# [Data section]
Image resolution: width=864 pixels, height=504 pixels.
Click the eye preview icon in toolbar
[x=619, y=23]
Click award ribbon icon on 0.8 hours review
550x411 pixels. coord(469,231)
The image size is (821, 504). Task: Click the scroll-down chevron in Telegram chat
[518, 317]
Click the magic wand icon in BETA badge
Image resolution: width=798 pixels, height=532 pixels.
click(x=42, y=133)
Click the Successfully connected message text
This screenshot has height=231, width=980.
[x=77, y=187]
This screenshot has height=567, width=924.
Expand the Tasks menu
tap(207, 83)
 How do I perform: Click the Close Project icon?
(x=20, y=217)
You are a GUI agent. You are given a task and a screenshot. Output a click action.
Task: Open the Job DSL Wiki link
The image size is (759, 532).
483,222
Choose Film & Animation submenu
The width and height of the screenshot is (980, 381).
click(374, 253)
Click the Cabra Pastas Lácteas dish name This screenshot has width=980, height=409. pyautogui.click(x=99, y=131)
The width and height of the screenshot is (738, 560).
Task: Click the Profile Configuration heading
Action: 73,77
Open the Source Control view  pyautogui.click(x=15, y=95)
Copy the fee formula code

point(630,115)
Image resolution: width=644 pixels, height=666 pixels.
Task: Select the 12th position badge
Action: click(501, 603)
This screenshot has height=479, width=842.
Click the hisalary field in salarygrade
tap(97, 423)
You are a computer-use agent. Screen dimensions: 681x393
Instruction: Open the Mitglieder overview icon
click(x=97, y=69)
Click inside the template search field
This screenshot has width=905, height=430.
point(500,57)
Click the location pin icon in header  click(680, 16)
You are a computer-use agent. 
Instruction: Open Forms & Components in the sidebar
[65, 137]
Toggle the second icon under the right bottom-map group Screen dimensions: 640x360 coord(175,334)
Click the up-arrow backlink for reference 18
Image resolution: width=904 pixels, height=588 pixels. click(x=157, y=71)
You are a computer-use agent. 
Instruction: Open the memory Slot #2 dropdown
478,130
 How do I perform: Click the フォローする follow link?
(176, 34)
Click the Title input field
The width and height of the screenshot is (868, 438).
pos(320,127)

# [Problem description]
Take the line above containing "Click inside the template search field", the line containing "Click the Title input field", and all lines in between, and copy them exactly without anything else.

# [Written answer]
Click inside the template search field
This screenshot has width=905, height=430.
point(500,57)
Click the location pin icon in header  click(680, 16)
You are a computer-use agent. 
Instruction: Open Forms & Components in the sidebar
[65, 137]
Toggle the second icon under the right bottom-map group Screen dimensions: 640x360 coord(175,334)
Click the up-arrow backlink for reference 18
Image resolution: width=904 pixels, height=588 pixels. click(x=157, y=71)
You are a computer-use agent. 
Instruction: Open the memory Slot #2 dropdown
478,130
 How do I perform: Click the フォローする follow link?
(176, 34)
Click the Title input field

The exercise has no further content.